Director: John Tatoulis
Stars: Lakis Lazopoulos, Zoe Carides, John Bluthal, Claudia Buttazoni
First viewing, via DVD
Contemporary Australia is a multicultural nation. While local films tend to be Anglo-Australian or Indigenous in their preoccupations, a number of films do reflect this multiculturalism. There are films depicting both the migration experience (see, for example, They’re a Weird Mob and Floating Life), the experience of growing up in migrant families (e.g. Head On and Looking for Alibrandi), and the collision of cultures (the recent Down Under). Moreover, many comedies have milked the ethnic Australian experience for laughs (Alex and Eve, The Wog Boy, Pizza). Beware of Greeks Bearing Guns is another addition to this list.
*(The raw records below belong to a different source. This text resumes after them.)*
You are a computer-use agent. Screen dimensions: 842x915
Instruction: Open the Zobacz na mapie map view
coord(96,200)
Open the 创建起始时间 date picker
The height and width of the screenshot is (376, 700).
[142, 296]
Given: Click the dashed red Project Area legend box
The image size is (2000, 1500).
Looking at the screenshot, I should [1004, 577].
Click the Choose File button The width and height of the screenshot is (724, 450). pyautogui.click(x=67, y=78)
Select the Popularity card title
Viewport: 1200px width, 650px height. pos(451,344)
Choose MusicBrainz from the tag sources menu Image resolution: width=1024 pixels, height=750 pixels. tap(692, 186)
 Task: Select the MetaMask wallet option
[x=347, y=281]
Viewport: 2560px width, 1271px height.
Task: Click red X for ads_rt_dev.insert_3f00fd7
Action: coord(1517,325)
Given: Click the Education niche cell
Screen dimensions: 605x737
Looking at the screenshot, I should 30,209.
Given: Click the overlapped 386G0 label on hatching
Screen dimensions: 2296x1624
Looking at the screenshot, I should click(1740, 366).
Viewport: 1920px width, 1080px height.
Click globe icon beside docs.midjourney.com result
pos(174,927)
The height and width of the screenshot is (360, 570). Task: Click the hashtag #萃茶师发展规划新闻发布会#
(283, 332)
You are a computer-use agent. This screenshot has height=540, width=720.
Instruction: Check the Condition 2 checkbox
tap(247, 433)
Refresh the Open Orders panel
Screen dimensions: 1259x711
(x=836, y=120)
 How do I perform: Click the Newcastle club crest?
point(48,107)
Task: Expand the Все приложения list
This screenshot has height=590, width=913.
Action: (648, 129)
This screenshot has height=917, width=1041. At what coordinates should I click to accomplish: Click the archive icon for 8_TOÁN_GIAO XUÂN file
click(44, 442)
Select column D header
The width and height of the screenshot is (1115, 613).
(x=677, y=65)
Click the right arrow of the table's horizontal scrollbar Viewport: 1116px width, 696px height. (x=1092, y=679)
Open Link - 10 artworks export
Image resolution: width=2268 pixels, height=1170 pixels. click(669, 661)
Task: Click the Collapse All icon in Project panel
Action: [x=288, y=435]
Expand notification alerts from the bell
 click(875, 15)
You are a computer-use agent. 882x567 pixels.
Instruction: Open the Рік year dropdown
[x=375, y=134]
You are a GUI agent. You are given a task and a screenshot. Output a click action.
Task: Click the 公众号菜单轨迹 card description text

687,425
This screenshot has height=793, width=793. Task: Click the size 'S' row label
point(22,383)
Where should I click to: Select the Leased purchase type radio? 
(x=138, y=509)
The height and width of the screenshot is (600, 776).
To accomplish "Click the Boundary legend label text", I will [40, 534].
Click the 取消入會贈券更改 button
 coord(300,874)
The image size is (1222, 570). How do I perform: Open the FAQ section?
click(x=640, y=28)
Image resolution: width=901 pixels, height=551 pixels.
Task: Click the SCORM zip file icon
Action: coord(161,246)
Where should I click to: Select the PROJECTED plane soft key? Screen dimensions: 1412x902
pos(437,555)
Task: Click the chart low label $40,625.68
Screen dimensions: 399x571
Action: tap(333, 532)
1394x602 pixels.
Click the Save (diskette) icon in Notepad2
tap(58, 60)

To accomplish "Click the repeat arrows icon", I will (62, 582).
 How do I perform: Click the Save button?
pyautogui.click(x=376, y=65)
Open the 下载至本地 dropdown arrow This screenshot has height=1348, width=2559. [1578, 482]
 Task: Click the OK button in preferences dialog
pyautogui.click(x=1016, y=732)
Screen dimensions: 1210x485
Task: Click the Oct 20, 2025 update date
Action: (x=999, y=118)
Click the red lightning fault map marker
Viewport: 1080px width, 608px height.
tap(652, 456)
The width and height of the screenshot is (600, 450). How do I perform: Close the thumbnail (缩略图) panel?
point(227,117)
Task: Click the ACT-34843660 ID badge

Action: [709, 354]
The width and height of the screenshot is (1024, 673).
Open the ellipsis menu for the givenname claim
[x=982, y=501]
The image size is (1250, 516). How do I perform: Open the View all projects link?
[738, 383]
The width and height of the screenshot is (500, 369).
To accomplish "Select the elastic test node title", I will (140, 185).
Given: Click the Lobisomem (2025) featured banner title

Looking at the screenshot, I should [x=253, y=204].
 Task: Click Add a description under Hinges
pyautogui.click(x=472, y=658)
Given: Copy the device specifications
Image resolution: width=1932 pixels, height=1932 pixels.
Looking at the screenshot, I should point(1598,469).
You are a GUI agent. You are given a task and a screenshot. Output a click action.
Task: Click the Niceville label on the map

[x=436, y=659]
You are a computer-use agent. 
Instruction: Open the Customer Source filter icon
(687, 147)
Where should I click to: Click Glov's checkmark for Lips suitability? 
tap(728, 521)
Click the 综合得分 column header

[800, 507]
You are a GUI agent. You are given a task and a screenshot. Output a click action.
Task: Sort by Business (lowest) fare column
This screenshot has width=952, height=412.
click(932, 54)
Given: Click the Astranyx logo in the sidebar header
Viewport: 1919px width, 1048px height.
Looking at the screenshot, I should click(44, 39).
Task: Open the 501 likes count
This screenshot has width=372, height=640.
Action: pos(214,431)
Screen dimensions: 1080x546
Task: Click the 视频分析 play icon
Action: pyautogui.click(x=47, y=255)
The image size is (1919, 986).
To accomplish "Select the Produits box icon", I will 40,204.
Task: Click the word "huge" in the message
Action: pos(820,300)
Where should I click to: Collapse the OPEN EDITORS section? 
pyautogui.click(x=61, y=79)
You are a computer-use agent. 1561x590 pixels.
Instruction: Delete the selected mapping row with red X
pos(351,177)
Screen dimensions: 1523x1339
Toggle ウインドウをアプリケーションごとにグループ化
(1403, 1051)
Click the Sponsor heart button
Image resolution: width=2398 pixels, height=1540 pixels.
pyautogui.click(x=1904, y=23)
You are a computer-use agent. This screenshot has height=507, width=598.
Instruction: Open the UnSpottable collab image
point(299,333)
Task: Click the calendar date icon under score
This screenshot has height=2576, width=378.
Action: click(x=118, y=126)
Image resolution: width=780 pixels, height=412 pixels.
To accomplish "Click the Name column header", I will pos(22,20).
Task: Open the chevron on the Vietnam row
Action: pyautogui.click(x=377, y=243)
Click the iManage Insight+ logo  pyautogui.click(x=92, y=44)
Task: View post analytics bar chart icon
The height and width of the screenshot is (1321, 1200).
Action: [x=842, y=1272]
Manos (Lakis Lazopoulos) is a school teacher whose grandfather was murdered in Crete almost sixty years ago. When the killer Vasilli is tracked down in Melbourne, Australia, Manos is tasked with travelling to Australia to slay his grandfather’s killer, much to the chagrin of his twin brother George (also Lazopoulos) whose firebrand personality makes him better suited to the task. Manos travels to Melbourne, where he is reunited with childhood sweetheart Nicki (Zoe Carides) and her daughter Katerina (Claudia Buttazoni), and is mentored by old family friend Stephanos (John Bluthal) to do the deed. George, however, has other plans…
The title Beware of Greeks Bearing Guns and the film’s poster art (see above) suggest a highly caffeinated, Guy Ritchie-esque black comedy gangster flick. However, the film is much more of a chamomile tea. Both the comedic and thriller elements of the film are fairly tame, and likewise the dramatic stakes, and overall the tone of the film is best described as gentle and mild-mannered. If there’s one thing director John Tatoulis (who earlier helmed the Russell Crowe-starring family flick The Silver Brumby) and writers Tom Galbraith and Lazopoulos (multi-tasking as both star and scribe) fail to seize upon, it’s the potential comedic clash between Australian and Cretan cultures. That’s not to say there should have been They’re a Weird Mob/Crocodile Dundee-style fish out of water scenarios, but by largely confining Manos and George’s interactions to the Cretan community both in Crete and Melbourne (with a few minor exceptions), it feels like there’s some missed comic potential. Actually, more than anything, I’m disappointed the koala on the poster isn’t anywhere in the film.
Lazopoulos, a popular performer in his native Greece, is engaging in his dual role as Manos and George. Manos is the more subdued of the siblings and George the more passionate, and where many actors may have gone broad in differentiating the two siblings, Lazopoulos modulates by just a matter of degrees, which is all that’s needed. Carides is an actress I’ve liked a great deal since seeing Death in Brunswick at an impressionable age, and she’s good as Nicki, initially perturbed by Manos’s presence but gradually warming to him over the course of the film. On paper Nicki’s written as fiery, but like Lazopoulos the actress wisely opts to play it real. Buttazoni also delivers nice, nuanced work as Nicki’s daughter, and Bluthal, likely best known to modern audiences as one of the stars of The Vicar of Dibley, offers additional levity.
In summary: After several somewhat abrasive films (Metal Skin, Bondi Tsunami, Les Patterson Saves the World), Beware of Greeks Bearing Guns is refreshingly benign in temperament. It won’t get the blood pumping, but it’s a pleasant diversion.